Não há dúvida de que Alexandre Herchcovitch está entre os nomes mais importantes da moda brasileira nas últimas décadas. Inclusive, talvez ele seja o grande nome nacional neste setor em termos do sucesso que desenvolveu a partir de linhas criadas para inúmeras empresas de setores que vão da roupa de cama até os uniformes do McDonald’s.
Ou seja, quando falamos deste estilista paulistano de apenas 52 anos (e cujo nome faz sucesso há pelo menos trinta), estamos nos referindo a um gênio dentro de sua área. De alguma forma, é isto que é recapitulando o tempo todo no documentário Herchcovitch; Exposto, da plataforma de streaming Max, tendo como mote o retorno de Alexandre para a sua marca, que foi vendida em 2016, para um desfile.
Ao repassar a sua marca para compradores milionários, a empresa que Herchcovitch criou acabou abrindo mão de sua linha autoral e afastando antigos colaboradores, como Regina, mãe de Alexandre, que esteve ao lado dele na empresa durante todas as décadas de construção. Assim, oito anos após a venda, o retorno seria uma espécie de reentrada apoteótica do estilista na moda brasileira.
A fraqueza do documentário é a tentativa de criar um clima heroico de tensão quanto à volta de Alexandre à sua marca.

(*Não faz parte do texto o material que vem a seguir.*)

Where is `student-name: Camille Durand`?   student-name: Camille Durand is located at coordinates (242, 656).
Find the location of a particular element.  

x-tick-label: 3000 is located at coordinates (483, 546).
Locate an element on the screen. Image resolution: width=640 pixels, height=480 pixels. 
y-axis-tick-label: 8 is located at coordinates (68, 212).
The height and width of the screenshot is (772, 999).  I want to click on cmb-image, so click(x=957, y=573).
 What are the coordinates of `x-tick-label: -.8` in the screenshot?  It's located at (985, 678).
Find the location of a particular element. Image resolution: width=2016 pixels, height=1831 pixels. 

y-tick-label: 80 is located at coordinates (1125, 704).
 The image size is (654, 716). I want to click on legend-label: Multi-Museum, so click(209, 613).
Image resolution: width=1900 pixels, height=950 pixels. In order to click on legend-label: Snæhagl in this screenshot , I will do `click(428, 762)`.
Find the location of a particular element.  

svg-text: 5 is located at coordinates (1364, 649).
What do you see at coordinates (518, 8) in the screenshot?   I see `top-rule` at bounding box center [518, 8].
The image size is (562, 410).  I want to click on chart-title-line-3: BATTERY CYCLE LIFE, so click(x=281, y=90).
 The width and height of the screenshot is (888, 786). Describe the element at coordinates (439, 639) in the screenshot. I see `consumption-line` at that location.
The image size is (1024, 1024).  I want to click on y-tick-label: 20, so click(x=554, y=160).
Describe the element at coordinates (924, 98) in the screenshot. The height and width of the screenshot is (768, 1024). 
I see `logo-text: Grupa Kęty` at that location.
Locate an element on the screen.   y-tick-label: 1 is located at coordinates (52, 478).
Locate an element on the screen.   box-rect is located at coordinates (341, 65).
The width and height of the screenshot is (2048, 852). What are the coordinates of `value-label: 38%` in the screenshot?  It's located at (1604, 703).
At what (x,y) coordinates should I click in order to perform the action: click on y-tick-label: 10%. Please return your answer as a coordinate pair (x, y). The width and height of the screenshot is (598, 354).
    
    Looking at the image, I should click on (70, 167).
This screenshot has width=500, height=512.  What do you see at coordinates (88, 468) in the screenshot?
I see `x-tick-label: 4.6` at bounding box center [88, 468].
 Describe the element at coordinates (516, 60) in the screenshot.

A intenção é claríssima e justa: a de reiterar o lugar importantíssimo de Alexandre Herchcovitch dentro da moda e da cultura brasileiras, a partir da rememoração de toda a sua história bem sucedida desde quando ele era um estudante da faculdade Santa Marcelina e chamou a atenção da imprensa com um desfile de formatura repleto de símbolos profanos e com a travesti Marcia Pantera sempre em destaque.
Assim, Herchcovitch; Exposto tem como trunfo o fato de que explora a chance de apresentar às novas gerações não apenas Alexandre, mas toda uma cena underground brasileira dos anos 1990 que foi determinante em tudo que seria desenvolvido nas década seguintes. Refere-se aqui a artistas e produtores de cultura em geral, em boa parte ligados à noite paulistana, e cuja atuação reverberou nacionalmente. Parte dessa história está documentada no livro Babado Forte – Moda, Música e Noite, lançado em 1999 pela jornalista Erika Palomino – não por acaso, uma das entrevistadas centrais do documentário da Max.
Um resgate histórico da moda brasileira
É Erika Palomino quem esclarece como Alexandre Herchcovitch começou a despontar na sua coluna da Folha de São Paulo, chamando a atenção pela forma com que conectava personalidades das ruas – sobretudo as travestis, que eram suas clientes – com o ambiente luxuoso e algo arrogante das passarelas. Suas roupas encontravam cara e corpo nos amigos do jovem estilista, como o host Johnny Luxo, a cantora e modelo Geanine Marques e a própria Marcia Pantera.
Todas essas vozes são ouvidas em Herchcovitch; Exposto, e configuram o ponto alto do filme, em um claro sentido de gratidão. Por outro lado, a fraqueza do documentário é a tentativa de criar um clima heroico de tensão quanto à volta de Alexandre à sua marca – sugerindo, mesmo que de forma velada, que ele tenha perdido tudo que teve e que estaria diante de uma chance de redenção com esse retorno. Sabemos que não é bem assim.
Ou seja, a narrativa vai criando uma sensação de subida rumo a um clímax que não necessariamente se concretiza, uma vez que o estilista nunca deixou de ser uma grande referência no seu ramo. Resta também uma sensação de homenagem acrítica, o que causa certa estranheza ao notarmos que o próprio Herchcovitch dirigiu este documentário, ao lado de Rafael Barioni.
Descontando essa questão, Herchcovitch; Exposto cumpre um importante papel: o de criar um registro vivo da genialidade de um artista brasileiro jovem que segue produzindo, mas cuja relevância histórica nem sempre é lembrada pelas novas gerações. Traz ainda uma sensação algo melancólica de que a moda, hoje dispersa em uma produção regida pela fast fashion e divulgada pela internet, também já foi muito mais impactante.